Bunun için Enes İbn Mâlik’in evinde bir araya gelindi ve yazılı bir anlaşma gerçekleştirildi. Böylelikle, Müslüman olan Evs ve Hazreç’le yapılan bu anlaşmaya, Müslüman olmayan Araplar da ‘mevâli’ statüsünde dahil olmuş; Evs ve Hazreç’e tâbi olarak anlaşmaya imza koymuş kabul ediliyordu. Hatta bu durum, daha sonraları ortaya çıkan savaş durumlarında bile göz önünde bulundurulacak ve bugün anlaşma yapan ve bu anlaşmaya sadık kalanlar, Tevbe suresinde anlatılan savaş ültimatomundan istisna edileceklerdir.3

Yazılı bir mutabakat içeren anlaşmada şöyle deniliyordu:

– Bismillahirrahmanirrahim.

Bu anlaşma, Nebi olan Muhammed tarafından, Kureyş ve Yesrib’deki Müslüman ve mü’minler; onlara tâbi statüdeki diğer insanlarla, daha sonra da gelip aynı şartları kabul edenler ve ortak savunma konusunda müşterek hareket edenler arasında gerçekleşen bir anlaşmadır. Bunların hepsi, diğer insanlar karşısında tek bir ümmettir.

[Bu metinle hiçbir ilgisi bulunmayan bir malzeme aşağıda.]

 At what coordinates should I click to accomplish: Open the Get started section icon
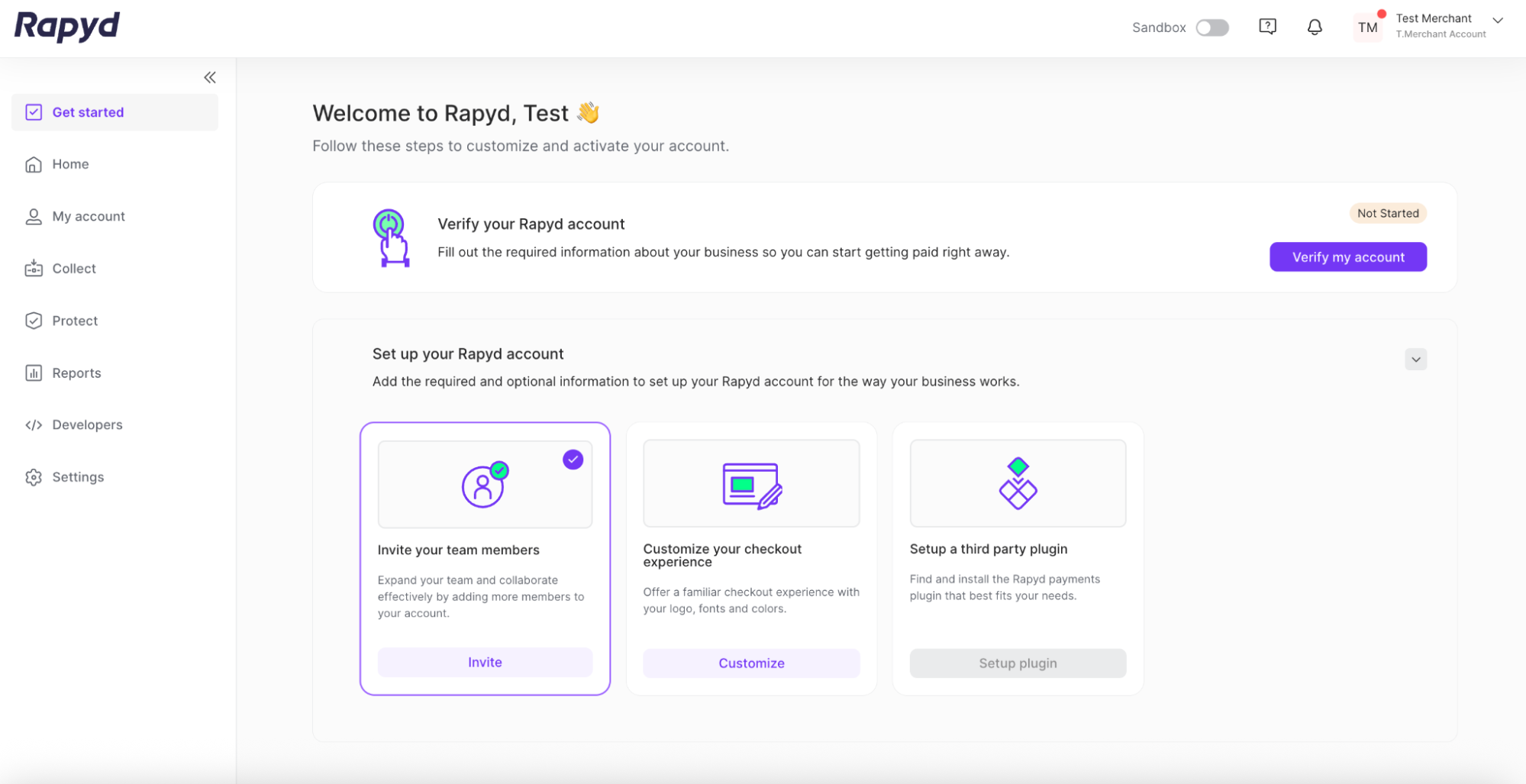coord(34,111)
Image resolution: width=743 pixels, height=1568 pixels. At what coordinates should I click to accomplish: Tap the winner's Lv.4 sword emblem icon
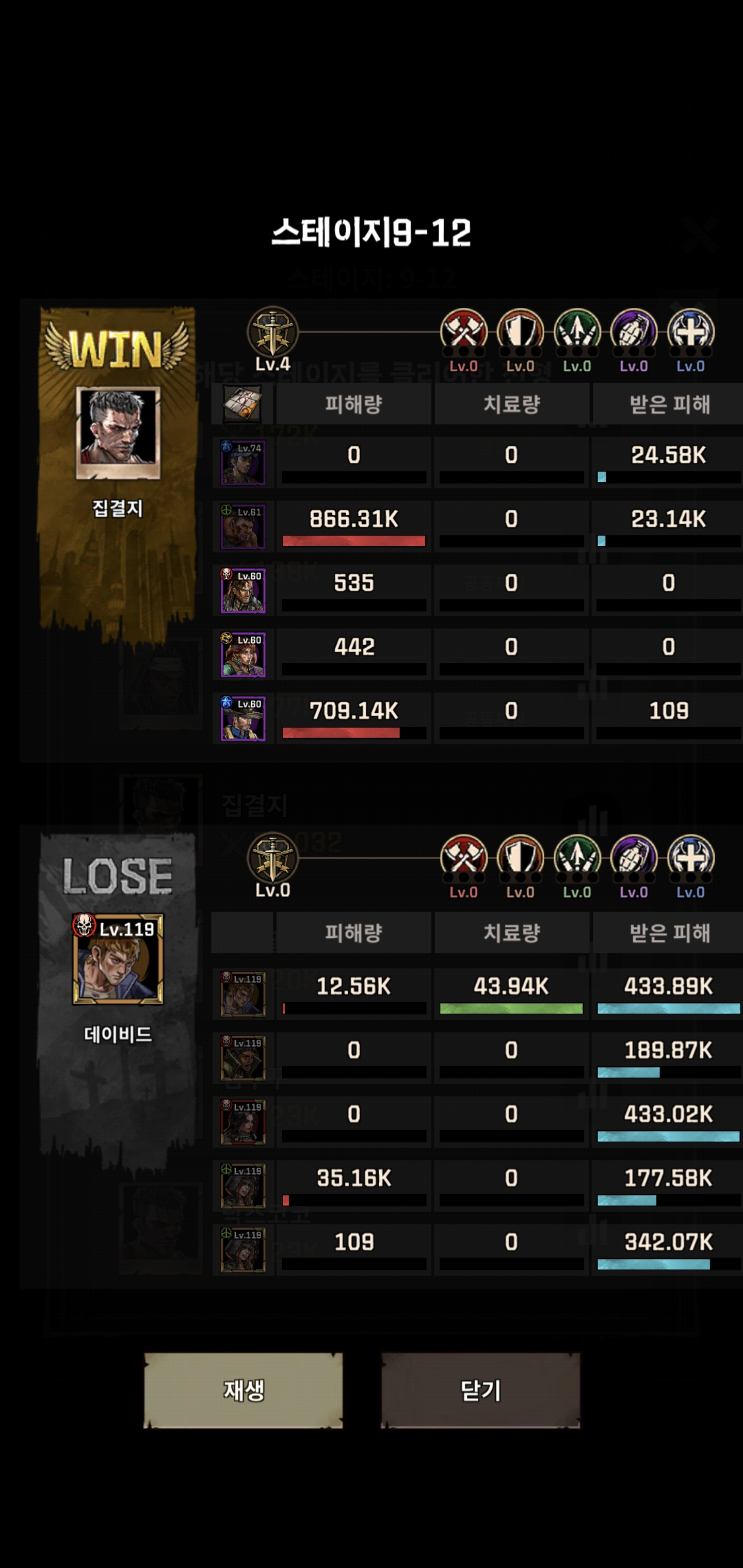coord(272,332)
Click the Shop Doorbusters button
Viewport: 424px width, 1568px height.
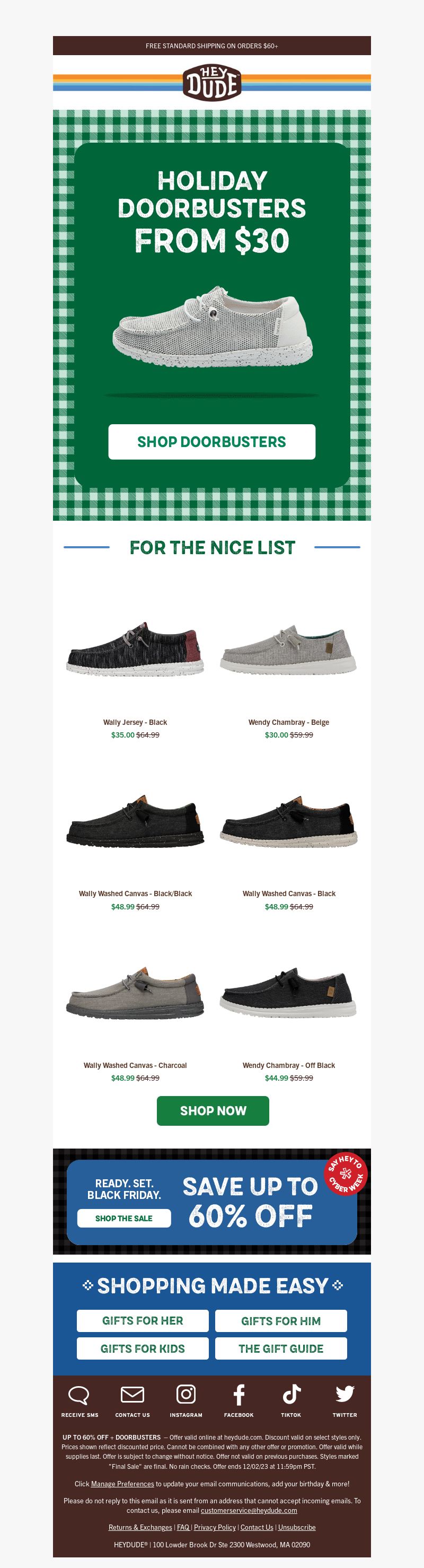pos(211,442)
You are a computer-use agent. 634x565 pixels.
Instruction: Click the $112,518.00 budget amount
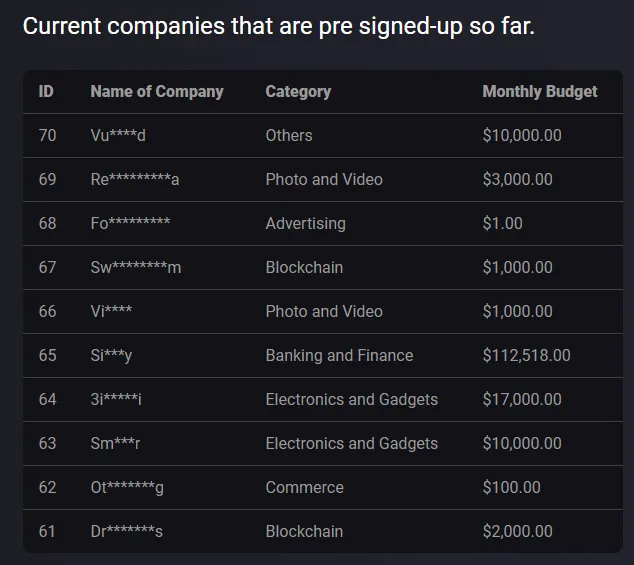tap(526, 356)
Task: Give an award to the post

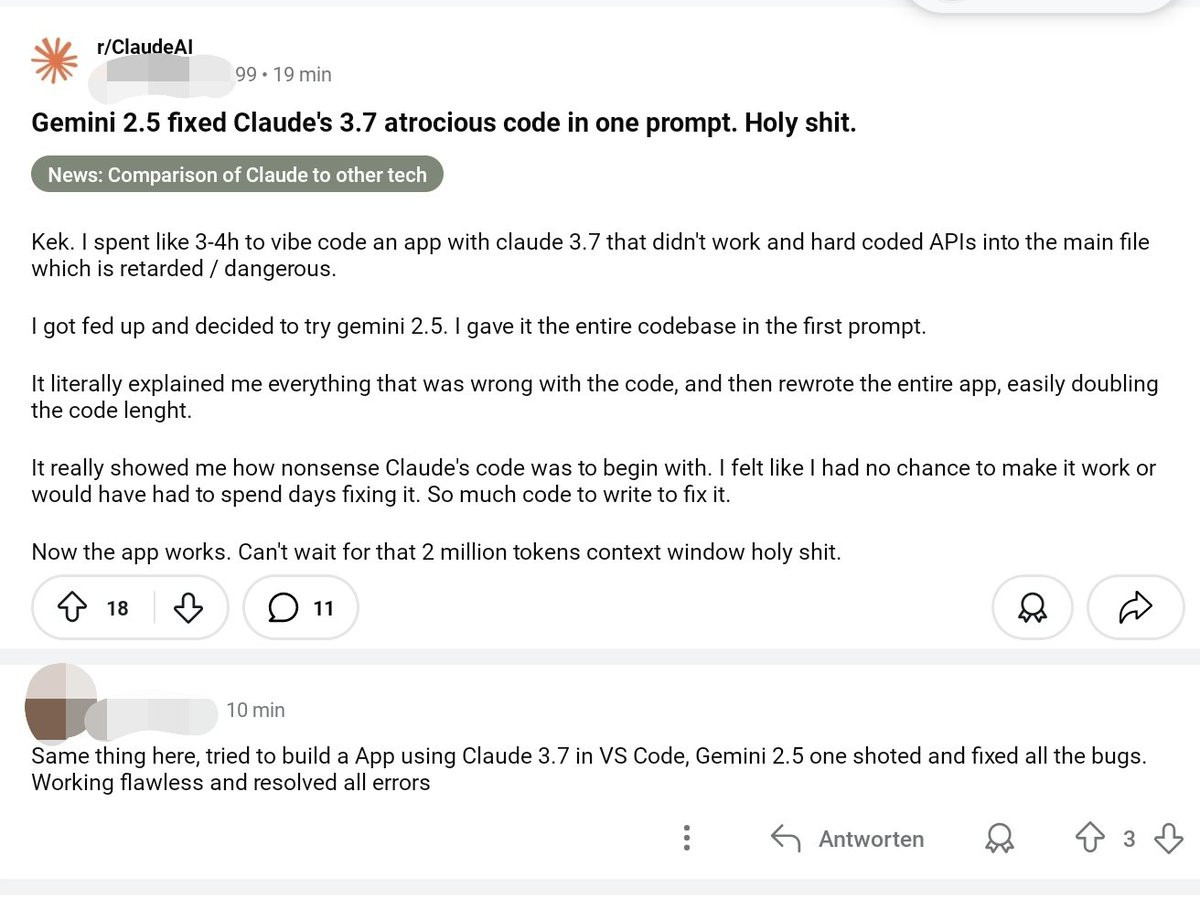Action: (1032, 607)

Bu giriş cümlesinin sonrasında Efendiler Efendisi (sallallahu aleyhi ve sellem), önce Muhâcirleri zikrettikten sonra Benî Avf, Benî Sâide, Benî Hâris, Benî Cüşem, Benî Neccâr, Benî Amr, Benî Nebît ve Benî Evs kabilelerinin isimlerini de kayda geçirerek her biri, kendi aralarında âdet olduğu vechile, kan diyetlerini ödemeye iştirak edecekler; harp esirlerinin kurtuluş fidyelerini de, mü’minler arasındaki maruf, adalet ve makul esaslara göre ödemeyi kabul edeceklerdir. Yine bütün kabileler, iyi ve güzel olanı toplumda yaygınlaştırmada, kötü ve çirkin olanı da ortadan kaldırmada gayret sarfedecek ve böylelikle toplumda, fazilet ve adalet esasına dayalı, olumsuzlukları gizlemeyen ve suç sahibi hangi anlayıştan olursa olsun cezâî müeyyidenin uygulanmasında müşterek hareket eden bir anlayış gelişecektir. En nihayetinde, şayet bir anlaşmazlık vukû bulursa, bu durumda da Allah’ın ve O’nun Resûlü Hz. Muhammed’in vereceği hükme rıza gösterilerek mesele çözüme kavuşturulmuş olacaktır.4

İkinci Anlaşma, Yahudilerle

Evs ve Hazreç arasındaki anlaşma tamamlandıktan sonra sıra, Medine’deki en önemli yapı olan ve nüfusun % 40 gibi önemli bir bölümünü oluşturan Yahudilerle de benzeri bir mutabakatın sağlanmasına gelmişti. Bunun için Allah Resûlü (sallallahu aleyhi ve sellem), Yahudi kabilelerinin önde gelenleriyle Binti Hâris’in evinde bir araya geldi. Uzun görüşmeler sonunda, hemen her konuda mutabakat sağlanmış ve sıra, bunların madde madde yazıya aktarımına gelmişti. Özetle metinde şunlar yer alıyordu:

Yahudiler de, savaş tehlikesine karşı, aynen Müslümanlar gibi maddi katkı sağlayacak; Benî Avf, Benî Neccâr, Benî Sa’lebe ve onların bir kolu olan Cefne, Benî Sâide, Benî Cüşem, Benî Evs ve Benî Şutaybe kabilelerinden her birisi de, kendi dinî anlayışlarını rahat bir zeminde yaşayabildikleri gibi Müslümanlar da aynı özgürlük içinde dinî hayatlarını rahatlıkla ifa edebileceklerdi. Bu durum, her bir yapının alt kolu olan kabilecikler için de söz konusuydu ve onların tamamı, bu kabilelerin çatısı altında temsil ediliyorlardı.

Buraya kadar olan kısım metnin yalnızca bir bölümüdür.